--- Start of Entries shown ---

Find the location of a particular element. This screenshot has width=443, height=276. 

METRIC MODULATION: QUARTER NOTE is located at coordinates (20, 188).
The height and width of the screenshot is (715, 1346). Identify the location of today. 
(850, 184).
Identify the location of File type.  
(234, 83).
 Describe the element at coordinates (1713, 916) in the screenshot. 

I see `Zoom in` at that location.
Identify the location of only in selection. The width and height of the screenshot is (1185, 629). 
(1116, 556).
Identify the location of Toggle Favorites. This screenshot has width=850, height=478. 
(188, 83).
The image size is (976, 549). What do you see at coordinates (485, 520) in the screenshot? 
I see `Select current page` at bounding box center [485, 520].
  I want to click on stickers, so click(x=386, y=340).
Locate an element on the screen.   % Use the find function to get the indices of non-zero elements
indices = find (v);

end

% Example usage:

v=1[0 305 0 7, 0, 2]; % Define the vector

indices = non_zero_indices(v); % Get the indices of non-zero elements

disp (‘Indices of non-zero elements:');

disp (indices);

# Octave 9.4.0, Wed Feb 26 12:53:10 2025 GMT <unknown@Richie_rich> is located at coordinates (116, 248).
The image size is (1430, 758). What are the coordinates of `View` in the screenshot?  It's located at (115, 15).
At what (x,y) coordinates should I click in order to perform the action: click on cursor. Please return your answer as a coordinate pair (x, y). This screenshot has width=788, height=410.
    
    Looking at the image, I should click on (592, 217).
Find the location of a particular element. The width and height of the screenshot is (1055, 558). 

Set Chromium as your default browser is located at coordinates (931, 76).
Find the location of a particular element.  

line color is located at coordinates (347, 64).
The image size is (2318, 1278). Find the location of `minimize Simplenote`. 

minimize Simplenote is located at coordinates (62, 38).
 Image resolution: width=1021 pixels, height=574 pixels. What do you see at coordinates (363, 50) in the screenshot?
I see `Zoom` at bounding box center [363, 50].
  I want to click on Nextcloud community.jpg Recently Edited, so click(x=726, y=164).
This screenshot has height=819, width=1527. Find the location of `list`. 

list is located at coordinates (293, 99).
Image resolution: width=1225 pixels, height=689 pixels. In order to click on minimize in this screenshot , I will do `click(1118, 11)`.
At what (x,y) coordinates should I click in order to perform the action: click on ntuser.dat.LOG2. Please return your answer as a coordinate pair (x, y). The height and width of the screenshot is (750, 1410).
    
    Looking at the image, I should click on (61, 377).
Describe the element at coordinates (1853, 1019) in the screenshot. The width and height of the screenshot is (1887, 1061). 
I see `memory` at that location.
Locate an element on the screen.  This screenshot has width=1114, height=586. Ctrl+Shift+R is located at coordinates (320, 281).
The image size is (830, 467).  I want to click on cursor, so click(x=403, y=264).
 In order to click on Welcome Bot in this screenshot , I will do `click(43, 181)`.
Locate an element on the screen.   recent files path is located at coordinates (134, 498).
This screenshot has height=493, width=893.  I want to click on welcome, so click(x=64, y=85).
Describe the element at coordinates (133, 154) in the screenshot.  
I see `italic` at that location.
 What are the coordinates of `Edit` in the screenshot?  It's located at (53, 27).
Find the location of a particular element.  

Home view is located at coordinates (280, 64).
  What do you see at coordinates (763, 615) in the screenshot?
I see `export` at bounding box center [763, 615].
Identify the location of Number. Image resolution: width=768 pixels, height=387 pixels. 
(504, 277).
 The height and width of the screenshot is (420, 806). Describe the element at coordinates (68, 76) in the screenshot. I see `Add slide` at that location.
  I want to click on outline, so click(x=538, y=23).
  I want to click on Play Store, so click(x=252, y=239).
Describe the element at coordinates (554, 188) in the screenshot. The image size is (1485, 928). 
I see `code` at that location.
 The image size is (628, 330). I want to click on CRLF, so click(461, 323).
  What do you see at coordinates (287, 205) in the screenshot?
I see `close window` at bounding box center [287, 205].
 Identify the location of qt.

--- End of Entries shown ---

◆ Given exercise ◆
Copy out all of the entries above word for word, keeping their order unchanged.

◆ Solution below ◆
Find the location of a particular element. This screenshot has width=443, height=276. 

METRIC MODULATION: QUARTER NOTE is located at coordinates (20, 188).
The height and width of the screenshot is (715, 1346). Identify the location of today. 
(850, 184).
Identify the location of File type.  
(234, 83).
 Describe the element at coordinates (1713, 916) in the screenshot. 

I see `Zoom in` at that location.
Identify the location of only in selection. The width and height of the screenshot is (1185, 629). 
(1116, 556).
Identify the location of Toggle Favorites. This screenshot has width=850, height=478. 
(188, 83).
The image size is (976, 549). What do you see at coordinates (485, 520) in the screenshot? 
I see `Select current page` at bounding box center [485, 520].
  I want to click on stickers, so click(x=386, y=340).
Locate an element on the screen.   % Use the find function to get the indices of non-zero elements
indices = find (v);

end

% Example usage:

v=1[0 305 0 7, 0, 2]; % Define the vector

indices = non_zero_indices(v); % Get the indices of non-zero elements

disp (‘Indices of non-zero elements:');

disp (indices);

# Octave 9.4.0, Wed Feb 26 12:53:10 2025 GMT <unknown@Richie_rich> is located at coordinates (116, 248).
The image size is (1430, 758). What are the coordinates of `View` in the screenshot?  It's located at (115, 15).
At what (x,y) coordinates should I click in order to perform the action: click on cursor. Please return your answer as a coordinate pair (x, y). This screenshot has width=788, height=410.
    
    Looking at the image, I should click on (592, 217).
Find the location of a particular element. The width and height of the screenshot is (1055, 558). 

Set Chromium as your default browser is located at coordinates (931, 76).
Find the location of a particular element.  

line color is located at coordinates (347, 64).
The image size is (2318, 1278). Find the location of `minimize Simplenote`. 

minimize Simplenote is located at coordinates (62, 38).
 Image resolution: width=1021 pixels, height=574 pixels. What do you see at coordinates (363, 50) in the screenshot?
I see `Zoom` at bounding box center [363, 50].
  I want to click on Nextcloud community.jpg Recently Edited, so click(x=726, y=164).
This screenshot has height=819, width=1527. Find the location of `list`. 

list is located at coordinates (293, 99).
Image resolution: width=1225 pixels, height=689 pixels. In order to click on minimize in this screenshot , I will do `click(1118, 11)`.
At what (x,y) coordinates should I click in order to perform the action: click on ntuser.dat.LOG2. Please return your answer as a coordinate pair (x, y). The height and width of the screenshot is (750, 1410).
    
    Looking at the image, I should click on (61, 377).
Describe the element at coordinates (1853, 1019) in the screenshot. The width and height of the screenshot is (1887, 1061). 
I see `memory` at that location.
Locate an element on the screen.  This screenshot has width=1114, height=586. Ctrl+Shift+R is located at coordinates (320, 281).
The image size is (830, 467).  I want to click on cursor, so click(x=403, y=264).
 In order to click on Welcome Bot in this screenshot , I will do `click(43, 181)`.
Locate an element on the screen.   recent files path is located at coordinates (134, 498).
This screenshot has height=493, width=893.  I want to click on welcome, so click(x=64, y=85).
Describe the element at coordinates (133, 154) in the screenshot.  
I see `italic` at that location.
 What are the coordinates of `Edit` in the screenshot?  It's located at (53, 27).
Find the location of a particular element.  

Home view is located at coordinates (280, 64).
  What do you see at coordinates (763, 615) in the screenshot?
I see `export` at bounding box center [763, 615].
Identify the location of Number. Image resolution: width=768 pixels, height=387 pixels. 
(504, 277).
 The height and width of the screenshot is (420, 806). Describe the element at coordinates (68, 76) in the screenshot. I see `Add slide` at that location.
  I want to click on outline, so click(x=538, y=23).
  I want to click on Play Store, so click(x=252, y=239).
Describe the element at coordinates (554, 188) in the screenshot. The image size is (1485, 928). 
I see `code` at that location.
 The image size is (628, 330). I want to click on CRLF, so click(461, 323).
  What do you see at coordinates (287, 205) in the screenshot?
I see `close window` at bounding box center [287, 205].
 Identify the location of qt.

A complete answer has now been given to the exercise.